Problem to work on »
Drop the pictures and restate the rest of the listing word for word.

Source records »

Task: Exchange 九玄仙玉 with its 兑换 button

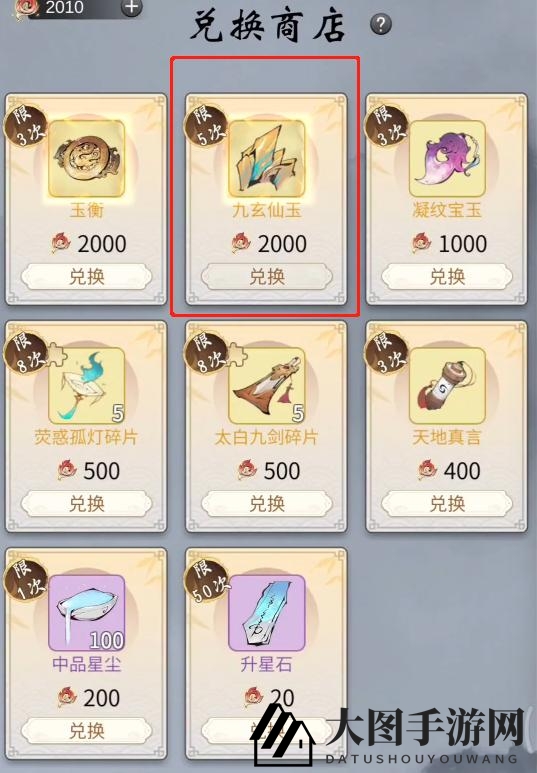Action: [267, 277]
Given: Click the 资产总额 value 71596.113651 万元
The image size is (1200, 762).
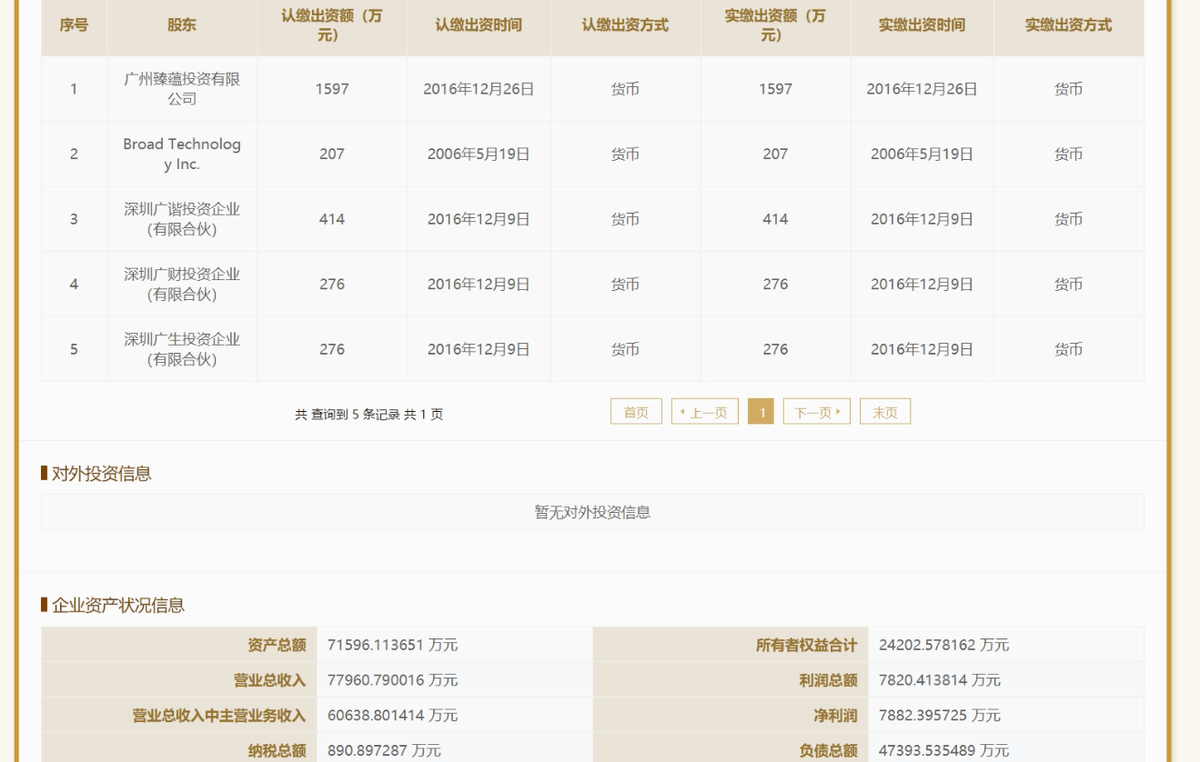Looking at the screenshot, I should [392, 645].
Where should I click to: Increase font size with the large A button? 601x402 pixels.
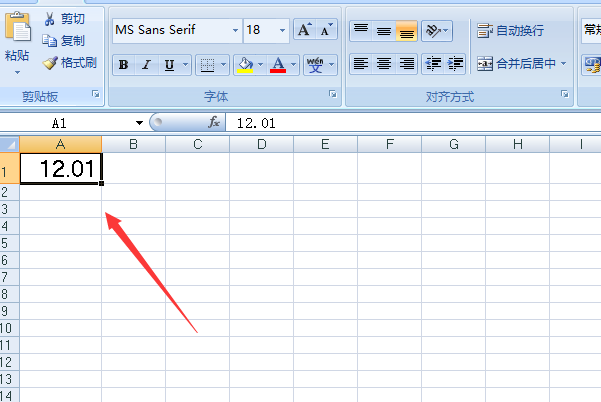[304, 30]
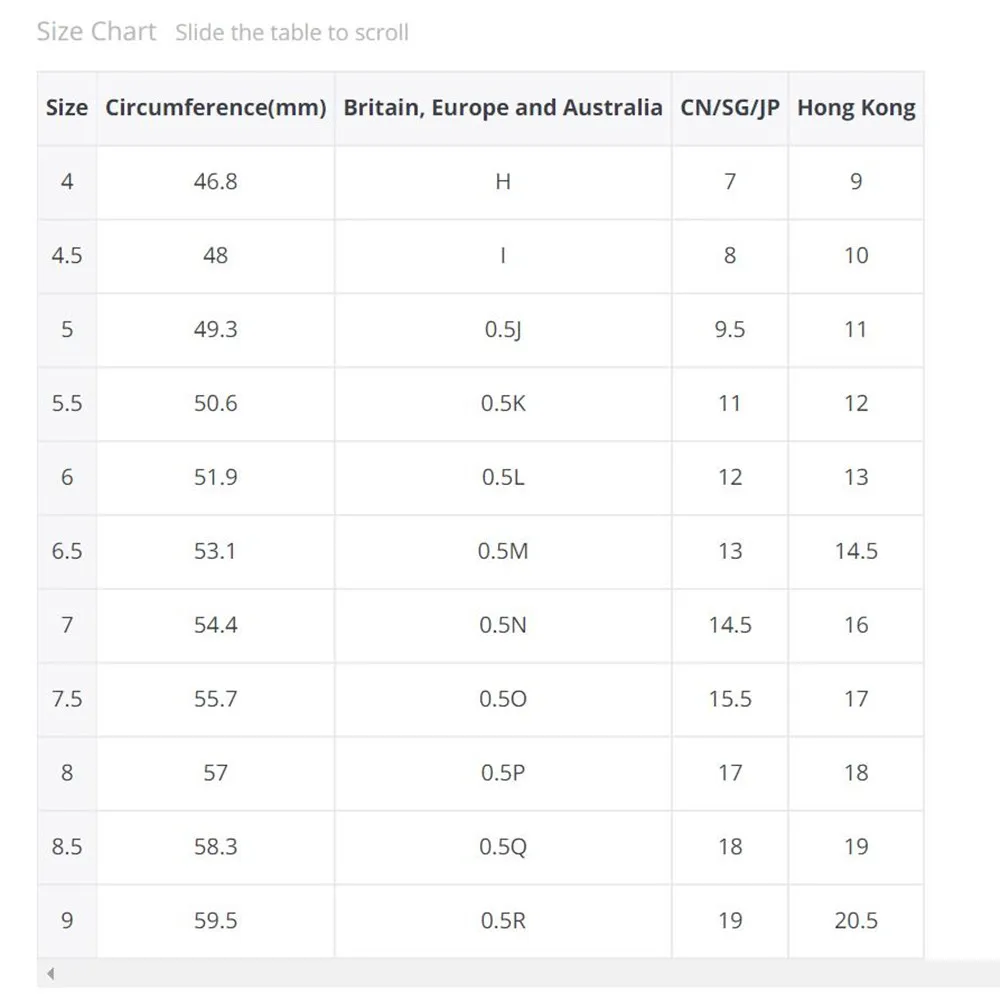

Finished exercise »
Task: Exchange 九玄仙玉 with its 兑换 button

Action: [267, 277]
Given: Click the 资产总额 value 71596.113651 万元
The image size is (1200, 762).
Looking at the screenshot, I should [392, 645].
Where should I click to: Increase font size with the large A button? 601x402 pixels.
[304, 30]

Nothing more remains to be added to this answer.